本格クロカンから街乗りまで、個性が光るコンパクトSUVが秘めたるポテンシャルを試す

個性が光るコンパクトSUVのポテンシャル

 SUV人気は今も継続中だ。背の高いSUVはボディも大きくなる傾向だが、買い物や車庫入れといった普段使いでは取り回しがいい方が精神衛生上もいいはず。それならばコンパクトSUVといった選択肢も多いにあり。日本自動車輸入組合(以下JAIA)の大試乗会で見つけた瀟酒なモデルランドローバー『ディスカバリースポーツ』、フォルクスワーゲン『ティグアン』について語りたい。

正統派英国SUVブランドの本気度

 JAIAの大試乗会はメーカー一押しのクルマが並ぶイベント。そこで編集部がシートを獲得したのは英国の名門、ランドローバー社のディスカバリースポーツ。グレードは『ダイナミックHSE P300e』というモデル。ランドリーバー社は1948年創業。ブランド内には本格クロカン系のディフェンダーや「砂漠のロールスロイス」の異名を持つレンジローバーを抱えるなど「未舗装路」に強いブランドでもある。また2013年には同じく英国の高級車ブランド、ジャガーと統合しジャガーランドローバー(JLR)となった。2023年にはJLRのロゴを変更するなどブランドイメージの向上を図っている。また人気韓国ドラマ『愛の不時着』ではブランドでタイアップしていたので見た記憶がある方も多いと思う。

ランドローバーSUVにもPHEVモデルが登場

 さて試乗車は前述の通り『ディスカバリースポーツ ダイナミックHSE P300e(以下P300e)』で、2023年に受注が開始されたディスカバリースポーツのトップエンドモデルになる。車両価格は1016万円。特長はPHEVを採用したモデルということになろうかと思う。基本は1.5リッターの3気筒ガソリンターボにマイルドハイブリッドを組み合わせたパワートレーンに加えて後輪用には109PS、206Nmのスペックを持つモーターを搭載する。そのシステム最高出力は309PS、540Nmと2tを超える車重でも十分以上のもの。一充電での走行可能距離は約66km。7kWの普通充電では約2時間で満充電になる。

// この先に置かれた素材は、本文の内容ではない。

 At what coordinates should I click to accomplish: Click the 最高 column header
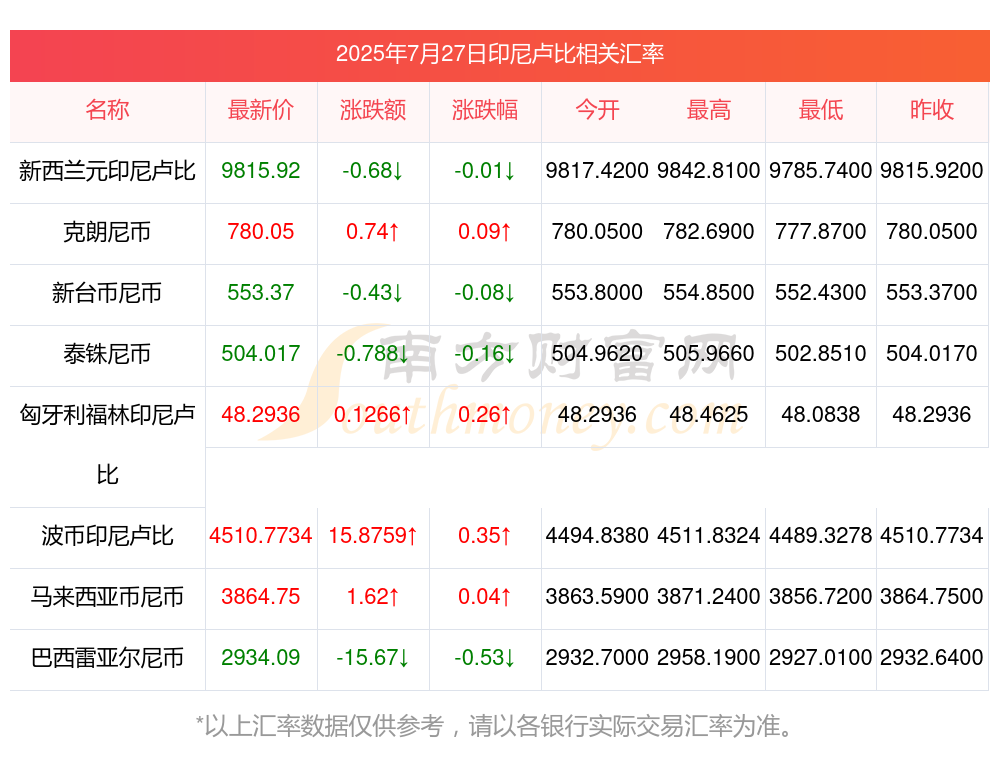coord(709,110)
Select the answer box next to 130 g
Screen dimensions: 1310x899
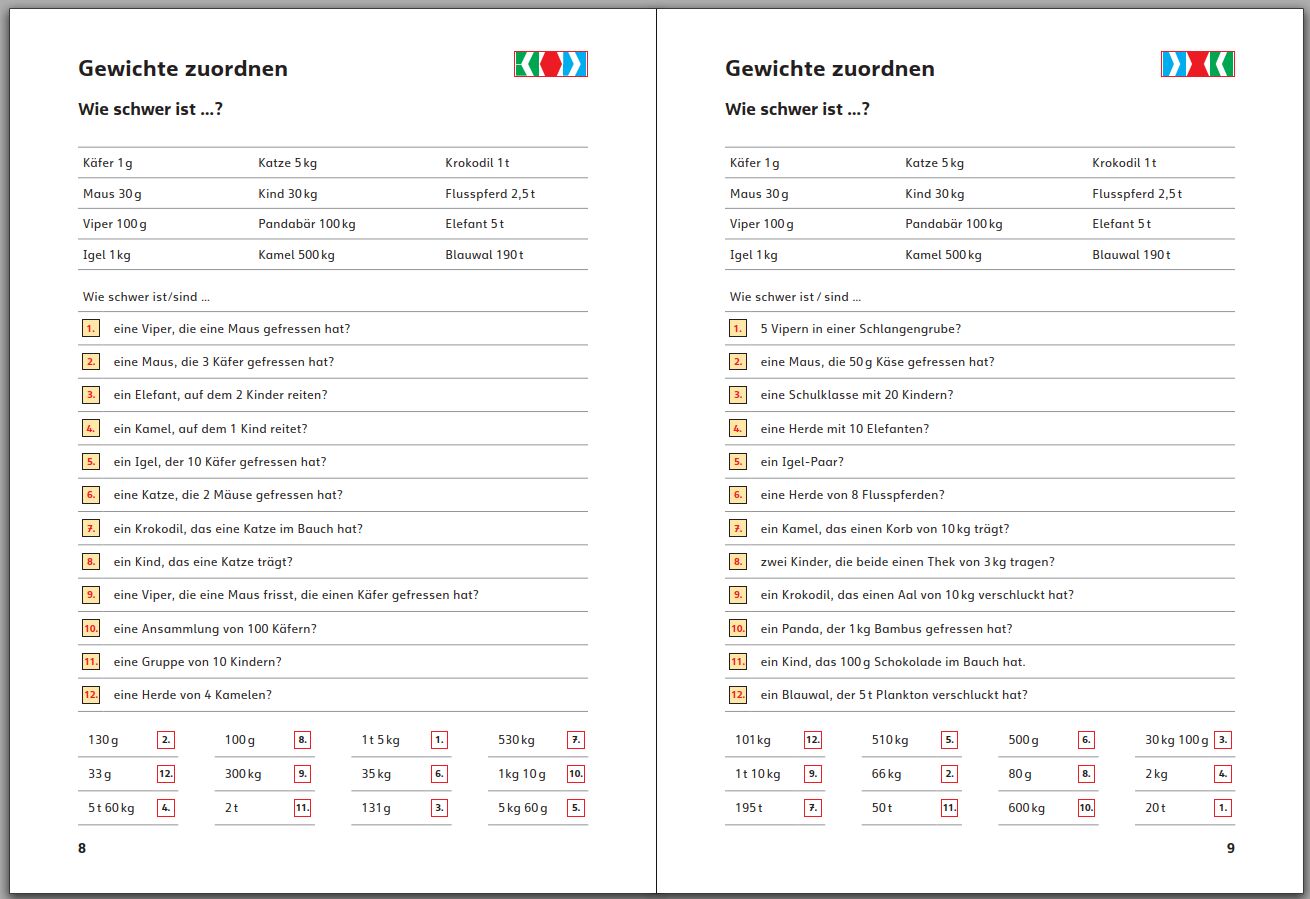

 走りや燃費の面でアドバンテージのあるPHEVモデルだが、3列シートの7シーターというディスカバリーのもう一つの魅力を求めるとP300eは残念ながら当てはまらなくなる。後輪のモーターやリチウム電池を載せる関係でP300eは2列シートの5人乗りになる。

シンプルで使いやすい車内空間は流石

 乗り込むと上質なウィンザーレザーシートが迎えてくれる。この見た目も座り心地も魅力的なシートはP300eには標準装備だ。インパネは極めてシンプル。2024年モデルから刷新され、操作系はほとんどがセンターの11.4インチディスプレイに集約されている。モデルライフの長いディスカバリーだがこのインパネは見た目も新しく、古さは感じさせない。しかしドライブモードや電動パワートレーンの操作画面を出すのに少しばかり慣れが必要と感じた場面もあった。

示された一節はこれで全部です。